TI: And so as you write these sections, did you, did you send them out for review so people could do fact checking or things like that?

JO: Not 'til, well, the first chapter of the novel was, it was published in the Scribner's Best of the Fiction Workshops anthology. And after it appeared there, there was another woman who was also in that anthology and she, she sent me, she said, "You know, I think my agent might be interested in your work." She was a fellow classmate at Columbia, and so that was how I got in touch with my, my now-agent and I, by the time I talked to her, she, I had written the first and second chapters and I sent them to her.

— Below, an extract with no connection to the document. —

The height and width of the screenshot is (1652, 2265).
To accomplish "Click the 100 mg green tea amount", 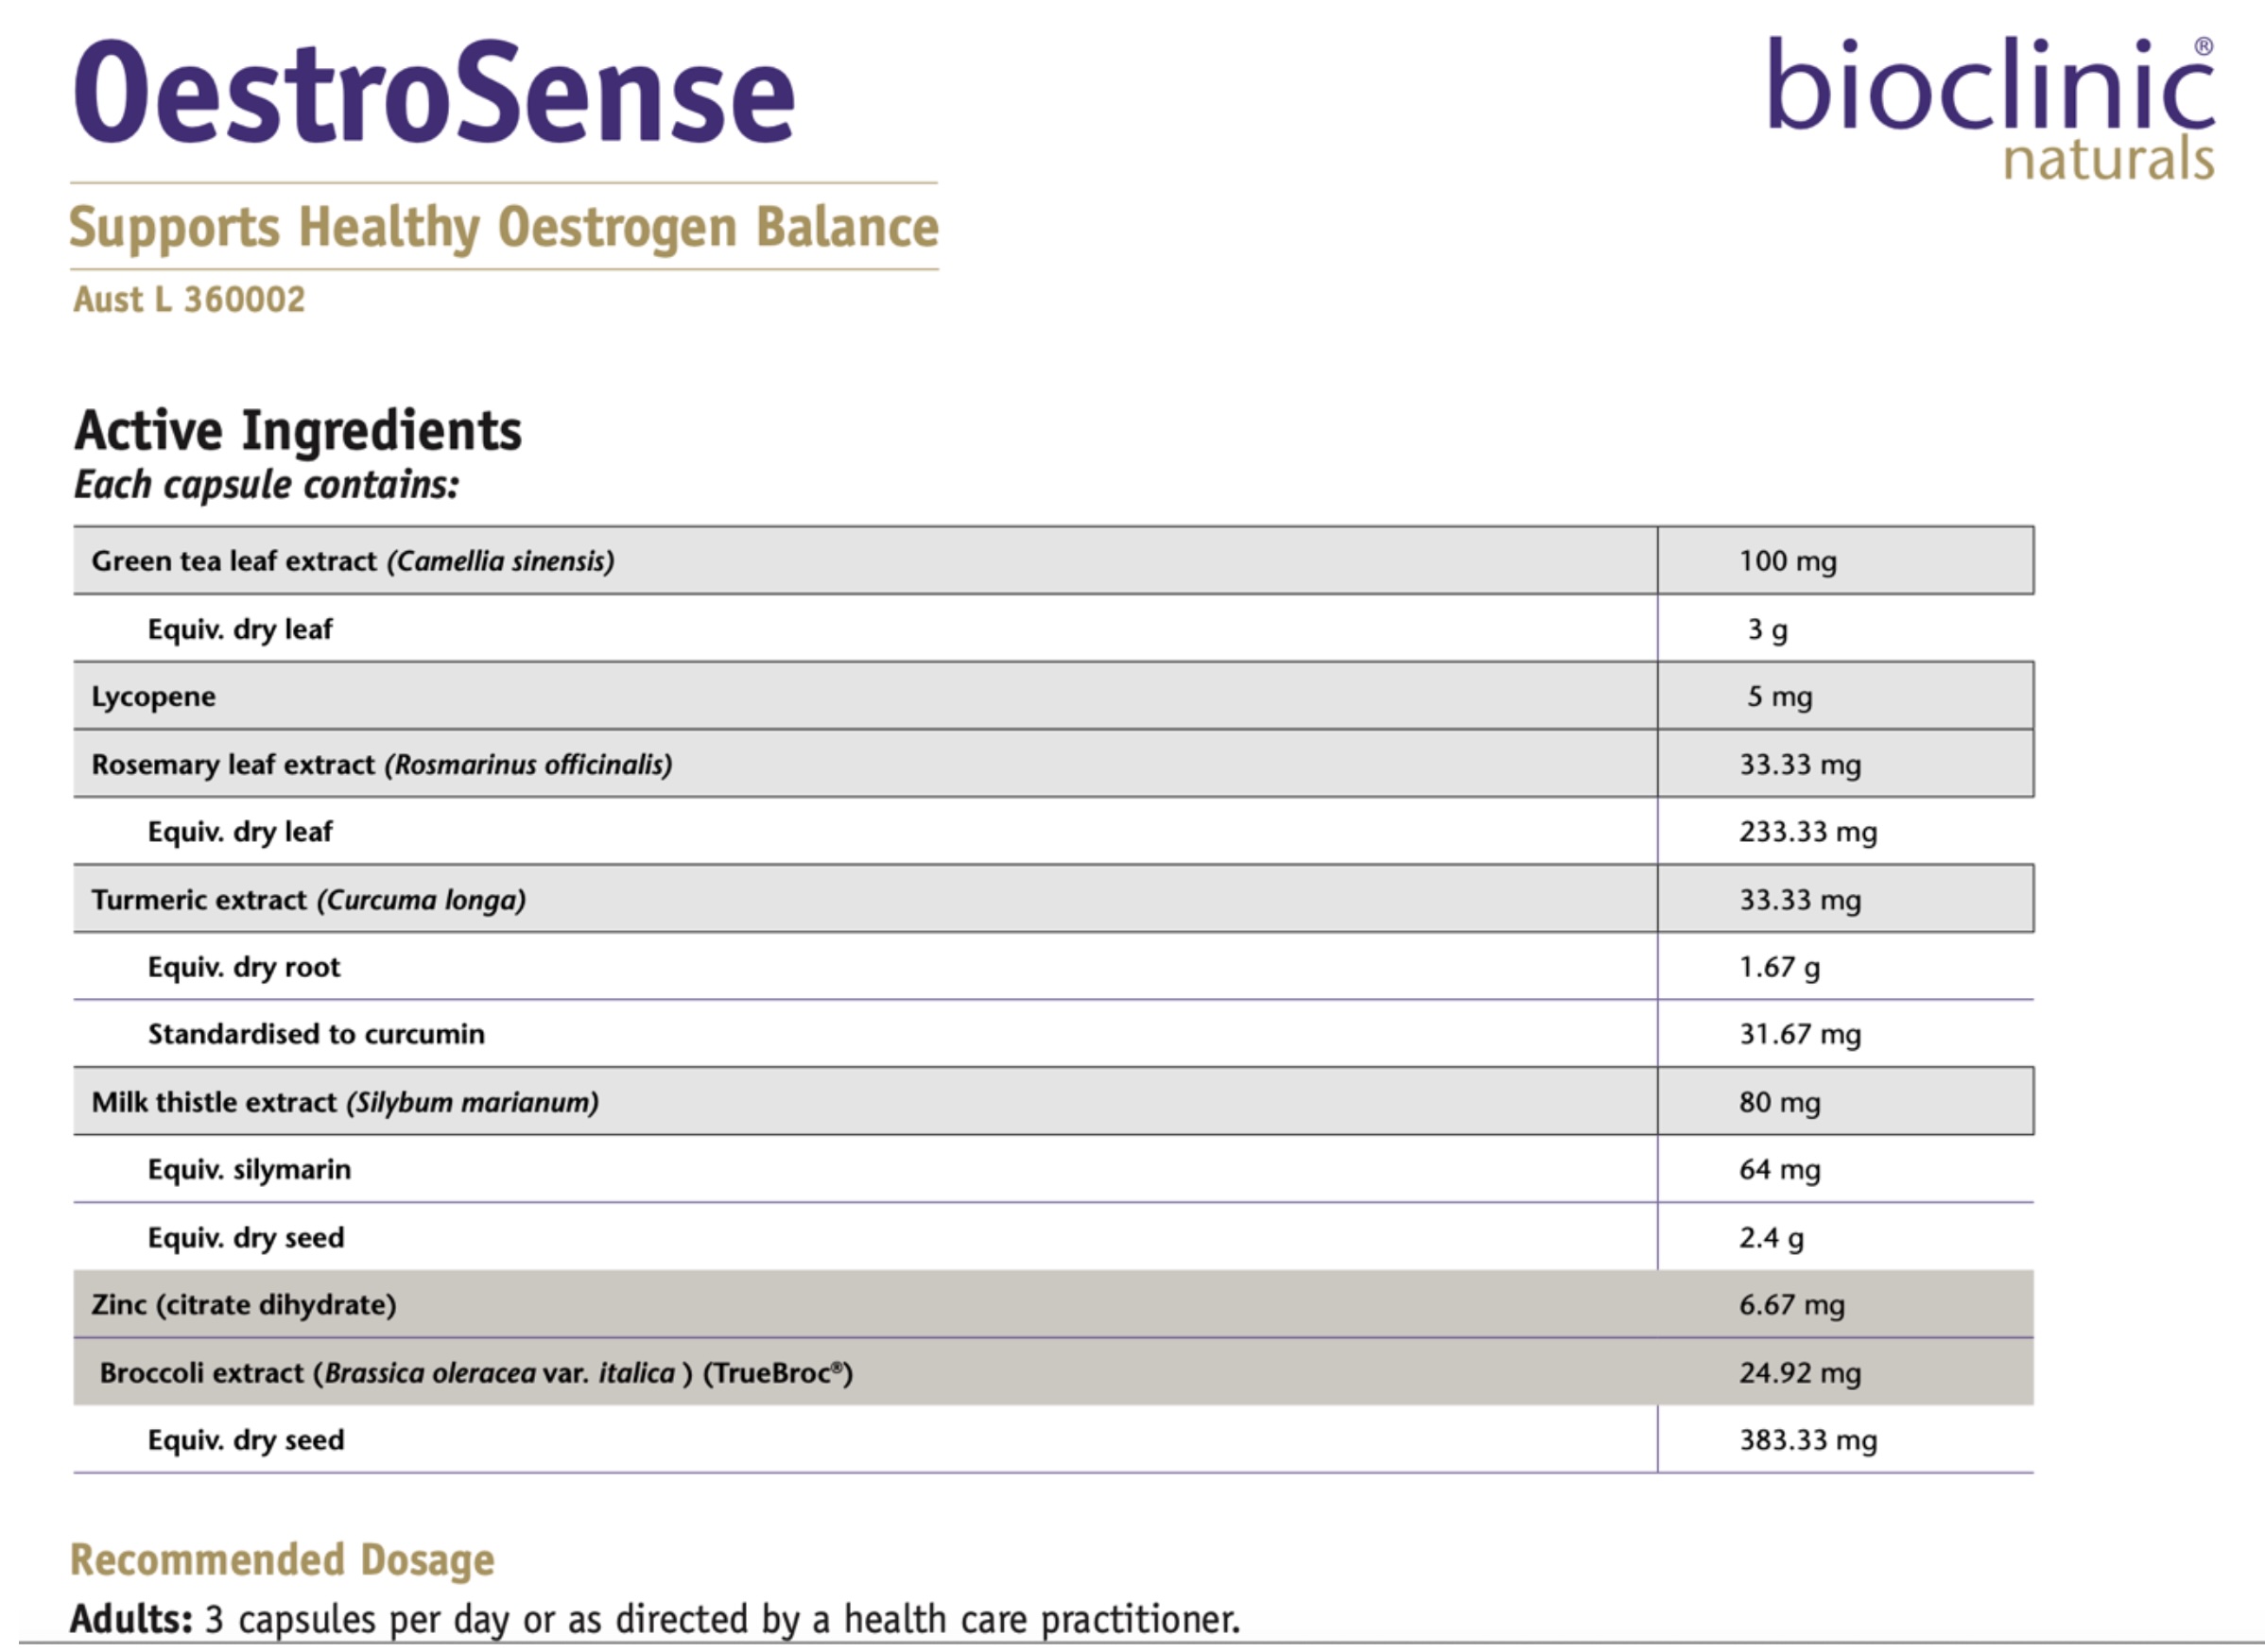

And so, and my advisor had also seen the second chapter and really liked it and had seen part of the third chapter. And then when I finished writing the third chapter I sent it to my agent and then fourth and fifth also. But it wasn't fact checked 'til after it was accepted for publication. Then the fact checkers at the publishing house also checked, but really, I feel like I did all of my own fact checking, but still there are some things that you're going to get wrong.